31. Locke: primary and secondary qualities
Primary qualities, such as shape, motion or number are independent of our experience of them;
secondary qualities, such as color and taste, depend on our individual perceptions.
Locke saw primary qualities as actual attributes of the perceived object rather than sensations. While Locke was an empiricist.
Primary qualities (shape, hardness, position, number) are actually present within an object and are not easily divorced from it. Secondary qualities are those that have the power to produce a sensation in the observer (color, scent, taste, sound).
32. Berkeley: “esse est percipi” and phenomenalism
Berkeley maintained that the objects of perception exist only in our experience of them.
what we do not perceive does not exist and what we do perceive exists only by virtue of our perception.
He called this view immaterialism and summed it up in a phrase “esse est percipi” (to be is to be perceived).
In Berkeley’s theory, the objects of our perception are “ideas” that cannot exist outside our concsiousness; there is therefore no material world as such.

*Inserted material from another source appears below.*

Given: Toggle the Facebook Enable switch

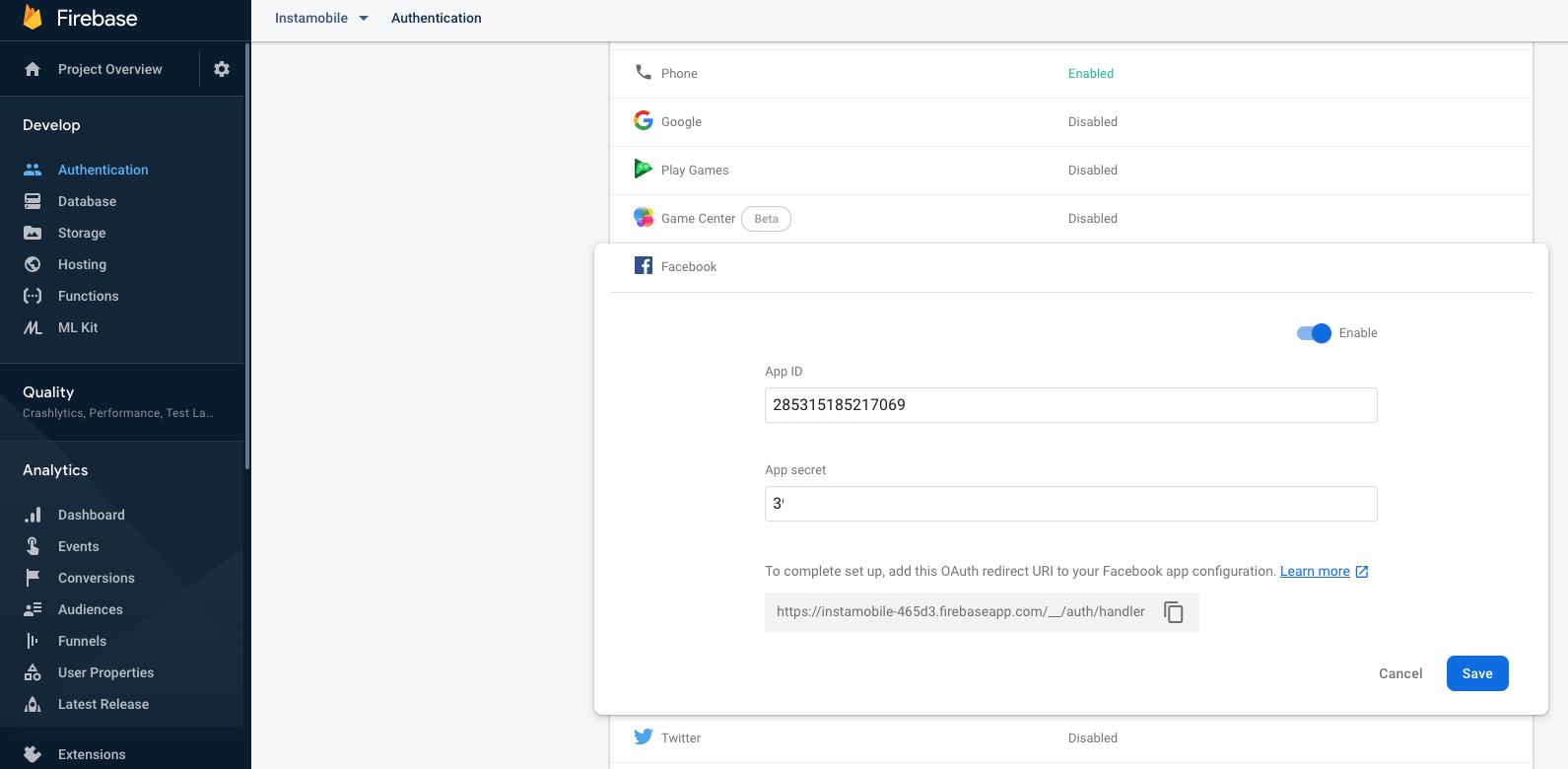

Berkeley did not believe, however, that the world dissapears when we close our eyes; these ideas also exist in the mind of God, who guarantees the continued existence of things that escape fallible, temporary human perception. An omniscent, ever-vigiliant God must exists in fact, to preserve the stability and continuity of the universe.
Phenomenalism – a version of empiricism also realted to skepticism.
The theory states that we can have knowledge only of pehenomena we perceive, that the reality of a thing depends on our perception of it and that therefore we cannot be certain of the true nature of reality. Matter exists, so far, as we can know for sure, only if and when we perceive it. If there is a fundamental reality beyond the world of phenomena it is unknown and therefore not worth of speculating about
Berkeley distinguished between “being” and “being perceived” and maintained that the objects of perception exists only in our experience of them.